Anyway I reached a major milestone by eliminating this really old and questionable library called Cal 3D, which I was using to do my character animation.  Cal 3D has three big issues:

  1. It’s written in C++
  2. It uses a terrible representation of quaternions
  3. It does all the vertex skinning calculations on the main CPU

I really don’t like C++, and now that Cal 3D is gone, The Ditty of Carmeana is Certified C++ Free, and I am happy about that.  It now uses only Python and plain C.  (Unfortunately, I’ll have to add C++ code back in when I add Steam interactions.)
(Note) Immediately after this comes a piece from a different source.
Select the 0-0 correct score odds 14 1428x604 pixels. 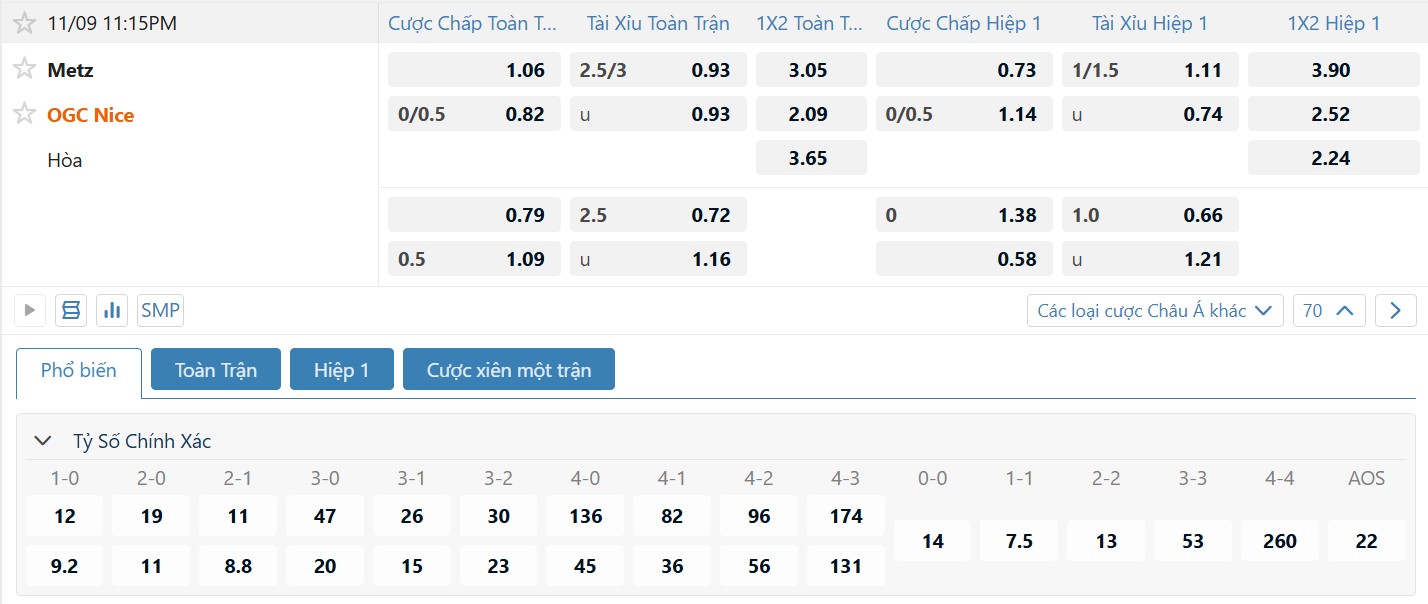tap(933, 541)
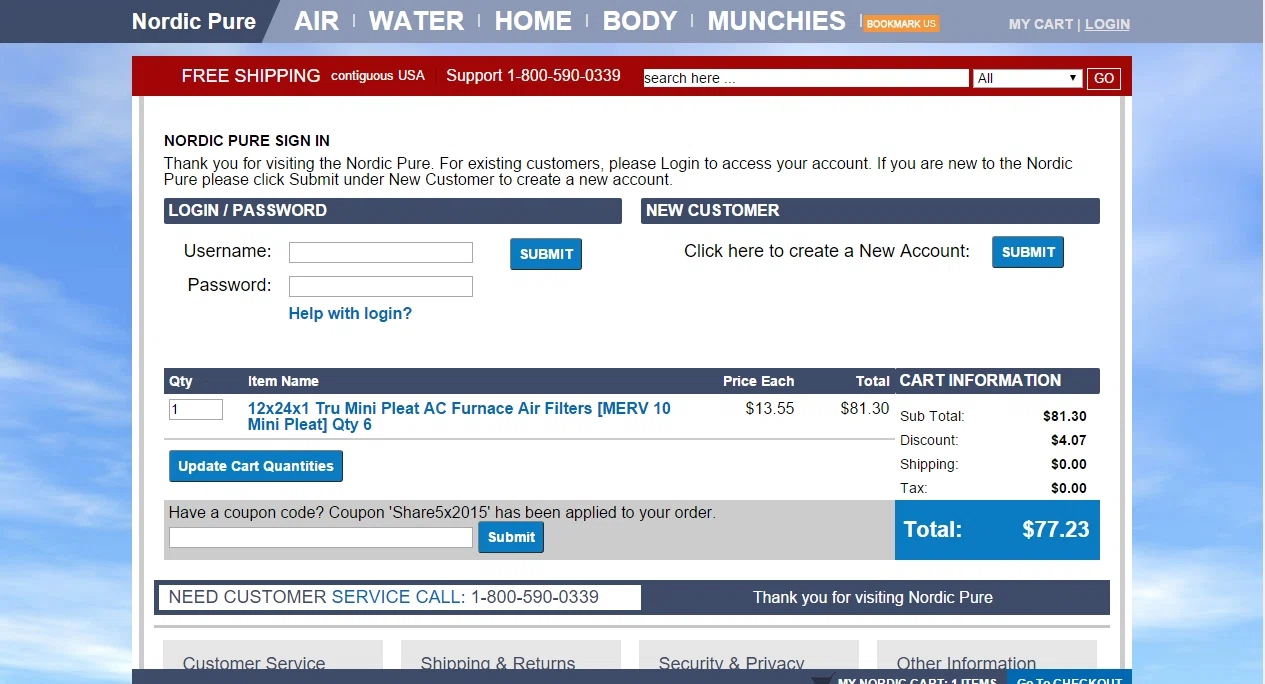
Task: Open the Help with login link
Action: pos(350,314)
Cal 3D for some reason uses a representation of quaternions that no one else uses.  (I have my suspicions that this representation was the result of some coder with too much time on his hands trying to optimize away a single addition instruction and realizing he could do that by shifting the sign and order of the components.)  Anyway, I now use normal quaternions and that’s spiffy.
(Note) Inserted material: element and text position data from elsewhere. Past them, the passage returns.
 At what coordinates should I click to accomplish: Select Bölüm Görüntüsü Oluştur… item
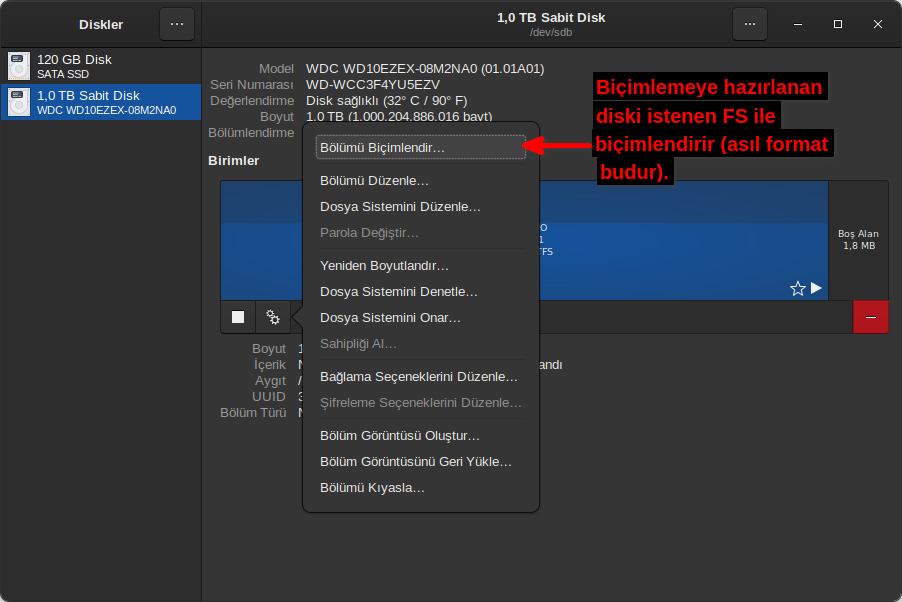coord(400,436)
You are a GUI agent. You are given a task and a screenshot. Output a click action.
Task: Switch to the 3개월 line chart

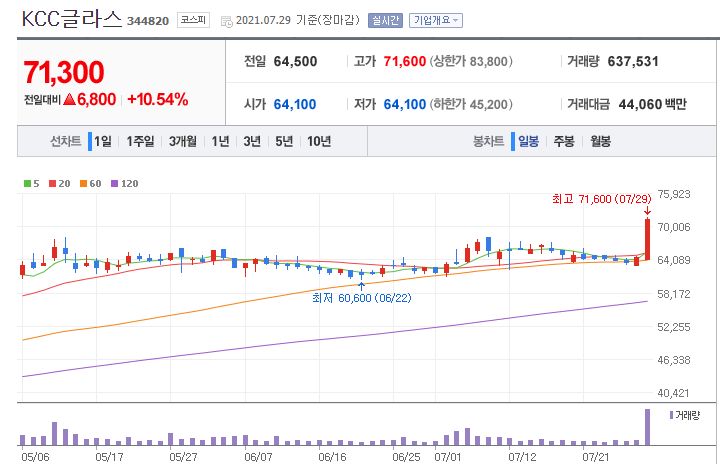point(182,141)
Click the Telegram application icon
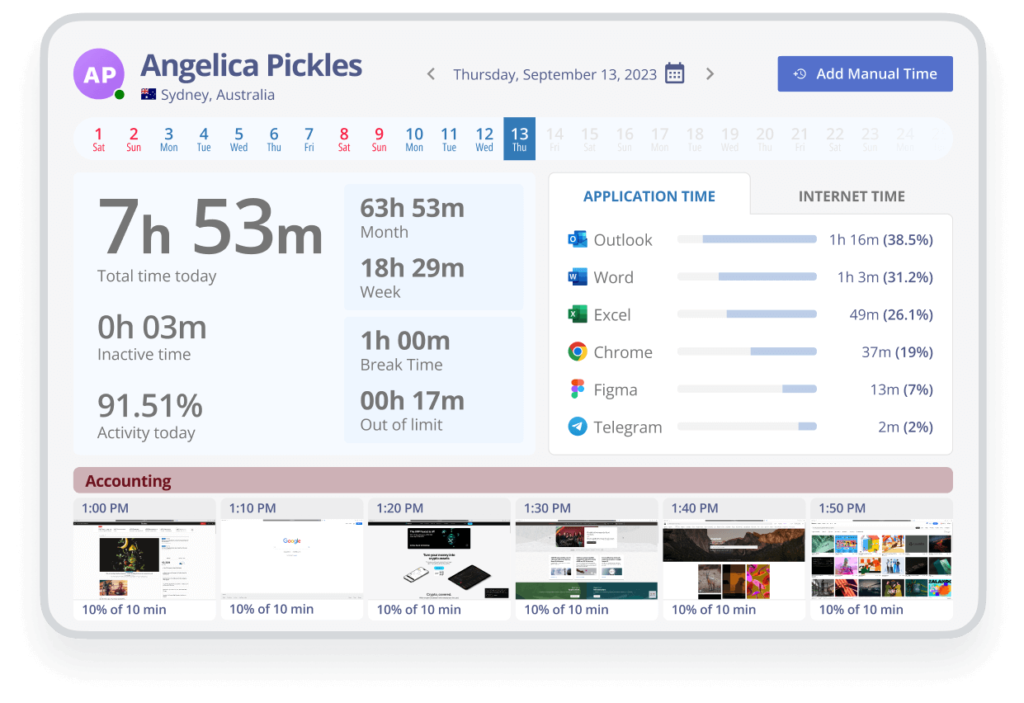Viewport: 1024px width, 703px height. [577, 427]
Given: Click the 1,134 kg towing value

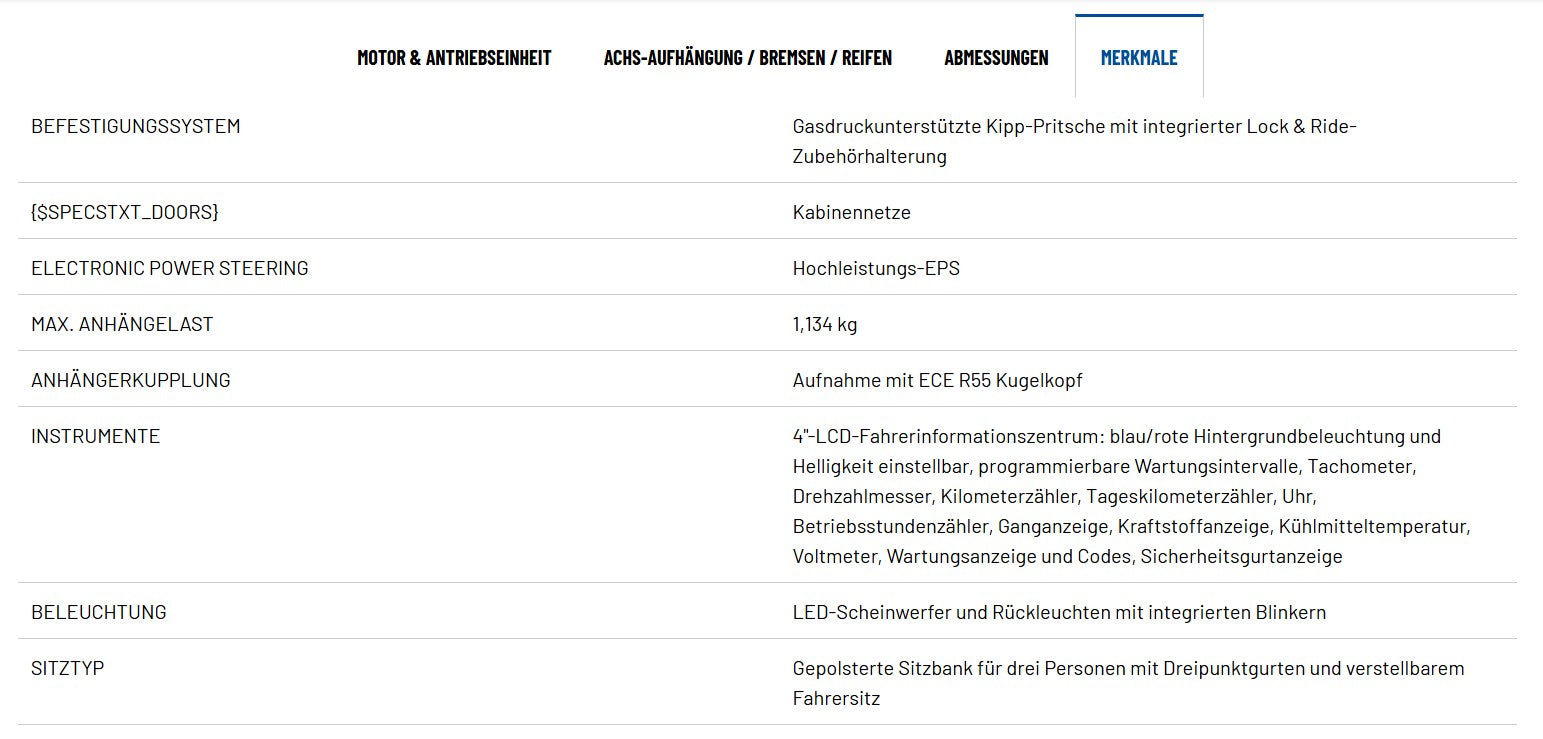Looking at the screenshot, I should [825, 324].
But those were just annoyances.  The real benefit of this move is that I can start animating poses using the vertex shader, which is no small thing seeing how I need the CPU for the slowness of Python.  I haven’t actually added the shader yet (that’s another milestone) but everything’s finally set up for it.

Pango, you’re next.

Updated: October 22, 2015 — 1:01 AM

Work/Life Balance

In the year or so leading up to the release of the Demo of The Ditty of Carmeana, I worked a full-time job but managed to find plenty of time to work on the game to get it ready for a release.

Now that I’m planning to turn the demo into a full release, I can’t manage it.  Figures, right?

Actually it does, non-ironically.  When I was finishing up the demo, I had frozen all features and the problems I was facing were narrowly-focused: testing, controls, fixing bugs, stuff like that.  Now that I’m back into full development mode (or trying to be at least) the problems I face are very open, and it’s a lot harder to focus and find time with a full work schedule.

This is not a major roadblock though.  In a few weeks I am reducing my hours to 50%.  (This was made easier for me because some changes at work made it into not quite as nice a job as it used to be.  Also, depending on stuff, my reduction in hours will either be perfect timing or the worst timing imaginable, but either way I’m doing it.)  So, hopefully I reduce hours and tip the scale of work/life balance in a direction than can accommodate game development, I’ll start to make some real progress.